◆ What the exercise asks
Search the listing for the string "handle" and copy every line that contains it.

◆ Records
····················
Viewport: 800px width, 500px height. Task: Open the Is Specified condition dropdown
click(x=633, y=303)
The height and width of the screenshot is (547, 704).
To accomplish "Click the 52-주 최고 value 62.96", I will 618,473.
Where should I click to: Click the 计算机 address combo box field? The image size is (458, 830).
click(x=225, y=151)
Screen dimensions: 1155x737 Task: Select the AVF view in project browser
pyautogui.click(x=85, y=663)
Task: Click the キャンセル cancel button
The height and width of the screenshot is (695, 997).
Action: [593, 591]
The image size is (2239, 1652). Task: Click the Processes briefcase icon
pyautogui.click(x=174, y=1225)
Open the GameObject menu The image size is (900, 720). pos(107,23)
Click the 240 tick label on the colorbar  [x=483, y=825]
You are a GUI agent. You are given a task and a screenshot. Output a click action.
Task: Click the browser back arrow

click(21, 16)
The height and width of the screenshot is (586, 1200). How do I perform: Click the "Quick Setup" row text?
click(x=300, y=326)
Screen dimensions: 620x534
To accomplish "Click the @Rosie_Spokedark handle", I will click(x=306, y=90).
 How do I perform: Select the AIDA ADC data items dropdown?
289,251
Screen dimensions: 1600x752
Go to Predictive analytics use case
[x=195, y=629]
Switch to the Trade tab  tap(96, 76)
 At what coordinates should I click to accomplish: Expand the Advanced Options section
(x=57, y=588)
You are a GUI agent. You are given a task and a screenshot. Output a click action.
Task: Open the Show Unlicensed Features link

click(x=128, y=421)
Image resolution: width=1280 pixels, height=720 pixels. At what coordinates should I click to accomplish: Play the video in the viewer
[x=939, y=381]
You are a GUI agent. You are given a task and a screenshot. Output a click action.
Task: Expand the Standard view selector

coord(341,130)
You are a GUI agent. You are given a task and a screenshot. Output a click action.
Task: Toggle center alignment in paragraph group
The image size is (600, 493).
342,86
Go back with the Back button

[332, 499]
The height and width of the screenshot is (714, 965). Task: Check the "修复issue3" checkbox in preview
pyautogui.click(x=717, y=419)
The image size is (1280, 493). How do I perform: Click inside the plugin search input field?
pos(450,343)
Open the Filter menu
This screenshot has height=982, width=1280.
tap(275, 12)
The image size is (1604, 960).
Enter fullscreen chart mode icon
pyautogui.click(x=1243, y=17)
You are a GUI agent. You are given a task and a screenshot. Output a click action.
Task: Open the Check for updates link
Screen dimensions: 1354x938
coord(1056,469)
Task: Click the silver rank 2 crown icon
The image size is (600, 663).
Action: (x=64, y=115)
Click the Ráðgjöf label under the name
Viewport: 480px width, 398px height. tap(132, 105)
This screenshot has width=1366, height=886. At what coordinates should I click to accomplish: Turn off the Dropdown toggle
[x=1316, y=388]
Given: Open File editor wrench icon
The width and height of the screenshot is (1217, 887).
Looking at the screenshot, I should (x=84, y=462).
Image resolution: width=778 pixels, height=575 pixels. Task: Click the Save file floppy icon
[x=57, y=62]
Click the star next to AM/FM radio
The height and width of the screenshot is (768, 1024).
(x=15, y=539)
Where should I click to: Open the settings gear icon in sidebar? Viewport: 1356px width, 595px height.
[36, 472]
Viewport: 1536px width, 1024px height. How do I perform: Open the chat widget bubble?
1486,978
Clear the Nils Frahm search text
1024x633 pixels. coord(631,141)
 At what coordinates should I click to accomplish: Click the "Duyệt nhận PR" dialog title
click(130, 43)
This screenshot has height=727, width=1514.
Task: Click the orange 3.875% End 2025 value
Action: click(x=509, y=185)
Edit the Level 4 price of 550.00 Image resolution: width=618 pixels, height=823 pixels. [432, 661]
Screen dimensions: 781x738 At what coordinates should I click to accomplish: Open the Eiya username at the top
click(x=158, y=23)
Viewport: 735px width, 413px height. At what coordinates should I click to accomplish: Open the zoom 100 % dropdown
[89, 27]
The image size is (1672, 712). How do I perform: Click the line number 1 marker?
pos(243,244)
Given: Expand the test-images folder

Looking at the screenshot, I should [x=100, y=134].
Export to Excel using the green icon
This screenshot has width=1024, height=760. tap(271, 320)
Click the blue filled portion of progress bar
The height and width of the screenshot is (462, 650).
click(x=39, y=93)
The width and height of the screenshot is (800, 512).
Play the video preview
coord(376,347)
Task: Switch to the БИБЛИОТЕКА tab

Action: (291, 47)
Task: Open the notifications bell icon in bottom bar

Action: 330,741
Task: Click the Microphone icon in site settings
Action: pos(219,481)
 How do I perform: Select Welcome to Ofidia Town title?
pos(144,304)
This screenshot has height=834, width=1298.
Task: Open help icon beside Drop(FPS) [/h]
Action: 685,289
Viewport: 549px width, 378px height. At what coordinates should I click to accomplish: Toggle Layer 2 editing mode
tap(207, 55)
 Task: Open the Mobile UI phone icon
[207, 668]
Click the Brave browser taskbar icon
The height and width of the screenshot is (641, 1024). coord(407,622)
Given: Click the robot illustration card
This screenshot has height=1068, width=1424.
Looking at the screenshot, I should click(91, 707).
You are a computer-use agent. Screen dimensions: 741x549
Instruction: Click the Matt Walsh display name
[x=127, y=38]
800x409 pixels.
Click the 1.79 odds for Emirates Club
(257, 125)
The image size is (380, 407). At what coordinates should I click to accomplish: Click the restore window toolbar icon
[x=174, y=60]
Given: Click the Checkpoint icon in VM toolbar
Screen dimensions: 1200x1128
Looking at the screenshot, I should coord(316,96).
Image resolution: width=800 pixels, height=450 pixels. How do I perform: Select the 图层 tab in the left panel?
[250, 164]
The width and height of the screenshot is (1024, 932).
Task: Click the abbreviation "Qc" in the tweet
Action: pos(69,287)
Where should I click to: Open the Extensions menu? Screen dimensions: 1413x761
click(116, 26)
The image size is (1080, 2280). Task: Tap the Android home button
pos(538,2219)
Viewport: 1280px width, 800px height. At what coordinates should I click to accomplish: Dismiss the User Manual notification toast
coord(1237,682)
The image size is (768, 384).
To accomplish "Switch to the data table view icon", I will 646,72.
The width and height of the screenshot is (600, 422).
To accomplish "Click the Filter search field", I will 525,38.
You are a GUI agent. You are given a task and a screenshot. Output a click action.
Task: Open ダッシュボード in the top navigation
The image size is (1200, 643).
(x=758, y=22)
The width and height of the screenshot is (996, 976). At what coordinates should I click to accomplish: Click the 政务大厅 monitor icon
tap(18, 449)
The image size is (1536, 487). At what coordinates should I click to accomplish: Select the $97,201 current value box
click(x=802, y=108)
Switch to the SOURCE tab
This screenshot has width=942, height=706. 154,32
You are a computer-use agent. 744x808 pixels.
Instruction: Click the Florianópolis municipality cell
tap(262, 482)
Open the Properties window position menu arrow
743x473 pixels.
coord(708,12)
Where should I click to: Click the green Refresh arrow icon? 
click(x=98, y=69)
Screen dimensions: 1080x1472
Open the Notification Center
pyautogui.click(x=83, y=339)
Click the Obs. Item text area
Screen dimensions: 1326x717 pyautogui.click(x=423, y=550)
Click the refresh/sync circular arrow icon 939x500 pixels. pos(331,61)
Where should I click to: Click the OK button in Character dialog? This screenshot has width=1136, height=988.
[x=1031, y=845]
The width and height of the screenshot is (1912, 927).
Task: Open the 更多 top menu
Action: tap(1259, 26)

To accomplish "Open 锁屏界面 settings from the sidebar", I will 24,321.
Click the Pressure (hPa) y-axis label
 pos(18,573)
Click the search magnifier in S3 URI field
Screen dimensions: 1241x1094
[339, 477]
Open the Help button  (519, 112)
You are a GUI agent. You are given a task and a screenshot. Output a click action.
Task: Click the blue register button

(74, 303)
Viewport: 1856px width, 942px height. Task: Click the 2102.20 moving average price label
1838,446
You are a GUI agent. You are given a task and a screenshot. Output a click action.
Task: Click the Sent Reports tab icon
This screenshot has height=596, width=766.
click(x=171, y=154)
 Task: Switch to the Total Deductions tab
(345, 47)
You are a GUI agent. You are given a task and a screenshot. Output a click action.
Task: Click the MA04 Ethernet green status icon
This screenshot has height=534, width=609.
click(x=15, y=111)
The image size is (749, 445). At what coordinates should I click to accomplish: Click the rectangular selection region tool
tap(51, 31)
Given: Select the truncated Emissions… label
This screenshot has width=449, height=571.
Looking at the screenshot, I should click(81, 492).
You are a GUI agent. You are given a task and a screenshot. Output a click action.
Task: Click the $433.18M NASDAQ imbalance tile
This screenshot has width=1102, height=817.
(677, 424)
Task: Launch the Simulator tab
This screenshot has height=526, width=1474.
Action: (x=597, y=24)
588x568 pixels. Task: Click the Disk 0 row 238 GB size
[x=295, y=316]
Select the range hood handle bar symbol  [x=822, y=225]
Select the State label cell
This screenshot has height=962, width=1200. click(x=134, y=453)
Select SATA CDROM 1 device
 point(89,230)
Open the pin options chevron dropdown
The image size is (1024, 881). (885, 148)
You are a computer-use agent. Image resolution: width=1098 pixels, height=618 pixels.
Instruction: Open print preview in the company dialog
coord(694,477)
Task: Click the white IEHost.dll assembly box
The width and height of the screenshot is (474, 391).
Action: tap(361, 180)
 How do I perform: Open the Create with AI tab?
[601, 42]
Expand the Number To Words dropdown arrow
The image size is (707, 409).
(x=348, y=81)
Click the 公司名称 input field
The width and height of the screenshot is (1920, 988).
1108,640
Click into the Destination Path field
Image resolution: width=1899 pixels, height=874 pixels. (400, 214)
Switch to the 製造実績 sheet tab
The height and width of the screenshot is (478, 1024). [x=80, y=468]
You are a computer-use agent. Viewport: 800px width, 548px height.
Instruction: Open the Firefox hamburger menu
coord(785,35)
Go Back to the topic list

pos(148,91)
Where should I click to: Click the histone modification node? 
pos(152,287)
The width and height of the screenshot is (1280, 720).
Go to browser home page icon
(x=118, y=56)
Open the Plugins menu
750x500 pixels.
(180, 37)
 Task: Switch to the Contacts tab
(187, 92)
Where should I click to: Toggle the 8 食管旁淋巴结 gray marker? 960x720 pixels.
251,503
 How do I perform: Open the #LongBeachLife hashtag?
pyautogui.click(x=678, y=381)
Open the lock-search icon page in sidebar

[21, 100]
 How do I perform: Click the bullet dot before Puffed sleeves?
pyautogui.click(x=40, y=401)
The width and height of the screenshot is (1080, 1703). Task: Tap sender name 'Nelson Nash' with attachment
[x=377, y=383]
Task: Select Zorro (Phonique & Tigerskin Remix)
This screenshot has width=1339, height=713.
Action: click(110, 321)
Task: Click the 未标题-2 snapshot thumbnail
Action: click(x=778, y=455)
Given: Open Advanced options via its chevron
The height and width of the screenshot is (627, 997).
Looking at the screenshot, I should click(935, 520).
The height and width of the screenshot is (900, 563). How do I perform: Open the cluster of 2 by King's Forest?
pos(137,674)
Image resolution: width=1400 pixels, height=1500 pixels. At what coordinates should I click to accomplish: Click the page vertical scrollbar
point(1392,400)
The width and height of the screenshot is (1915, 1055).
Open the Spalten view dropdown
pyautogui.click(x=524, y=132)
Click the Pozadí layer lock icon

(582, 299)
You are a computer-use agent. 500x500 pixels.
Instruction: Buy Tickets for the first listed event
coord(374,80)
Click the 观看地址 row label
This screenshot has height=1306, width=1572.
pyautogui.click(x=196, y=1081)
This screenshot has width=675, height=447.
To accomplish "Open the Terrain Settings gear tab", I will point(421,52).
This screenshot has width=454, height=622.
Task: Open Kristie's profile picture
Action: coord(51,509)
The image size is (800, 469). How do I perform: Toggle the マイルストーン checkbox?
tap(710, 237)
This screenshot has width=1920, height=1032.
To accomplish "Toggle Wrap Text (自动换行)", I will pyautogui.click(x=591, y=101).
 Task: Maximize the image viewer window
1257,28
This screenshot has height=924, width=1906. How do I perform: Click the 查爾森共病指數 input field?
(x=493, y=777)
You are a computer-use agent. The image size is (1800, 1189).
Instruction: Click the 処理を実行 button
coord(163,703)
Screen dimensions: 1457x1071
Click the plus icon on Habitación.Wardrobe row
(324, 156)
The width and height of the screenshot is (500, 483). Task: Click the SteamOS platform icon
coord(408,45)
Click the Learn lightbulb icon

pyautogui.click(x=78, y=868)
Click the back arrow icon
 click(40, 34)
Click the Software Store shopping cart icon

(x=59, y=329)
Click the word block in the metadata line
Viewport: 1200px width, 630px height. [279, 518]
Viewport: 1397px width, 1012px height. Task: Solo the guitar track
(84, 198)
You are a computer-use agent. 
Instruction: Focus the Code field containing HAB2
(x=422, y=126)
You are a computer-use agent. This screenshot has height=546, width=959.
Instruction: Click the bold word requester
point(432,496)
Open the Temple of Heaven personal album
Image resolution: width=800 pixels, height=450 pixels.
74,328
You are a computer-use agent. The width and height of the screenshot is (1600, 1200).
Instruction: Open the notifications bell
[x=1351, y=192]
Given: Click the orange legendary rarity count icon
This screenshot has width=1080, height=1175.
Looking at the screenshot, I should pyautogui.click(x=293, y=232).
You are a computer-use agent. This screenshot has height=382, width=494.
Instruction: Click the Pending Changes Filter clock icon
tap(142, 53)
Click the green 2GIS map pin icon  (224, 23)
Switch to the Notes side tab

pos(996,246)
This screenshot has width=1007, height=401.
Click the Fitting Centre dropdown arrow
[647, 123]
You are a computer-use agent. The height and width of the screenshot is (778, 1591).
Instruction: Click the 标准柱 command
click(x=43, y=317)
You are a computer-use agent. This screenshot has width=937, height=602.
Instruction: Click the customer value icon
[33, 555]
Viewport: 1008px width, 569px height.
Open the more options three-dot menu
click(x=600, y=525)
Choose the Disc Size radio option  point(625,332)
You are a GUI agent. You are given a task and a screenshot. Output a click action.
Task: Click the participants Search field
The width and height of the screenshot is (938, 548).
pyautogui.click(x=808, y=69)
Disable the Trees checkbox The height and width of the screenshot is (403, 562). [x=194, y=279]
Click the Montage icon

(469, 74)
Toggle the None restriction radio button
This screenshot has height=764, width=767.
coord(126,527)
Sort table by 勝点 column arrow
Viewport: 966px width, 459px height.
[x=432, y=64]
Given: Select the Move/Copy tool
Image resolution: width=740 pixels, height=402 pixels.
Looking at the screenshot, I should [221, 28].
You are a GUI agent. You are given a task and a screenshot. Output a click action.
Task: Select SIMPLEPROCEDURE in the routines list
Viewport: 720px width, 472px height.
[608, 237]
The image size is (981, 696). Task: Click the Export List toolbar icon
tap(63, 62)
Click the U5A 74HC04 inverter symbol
····················
◆ Answer
To accomplish "Click the @Rosie_Spokedark handle", I will click(x=306, y=90).
Select the range hood handle bar symbol  [x=822, y=225]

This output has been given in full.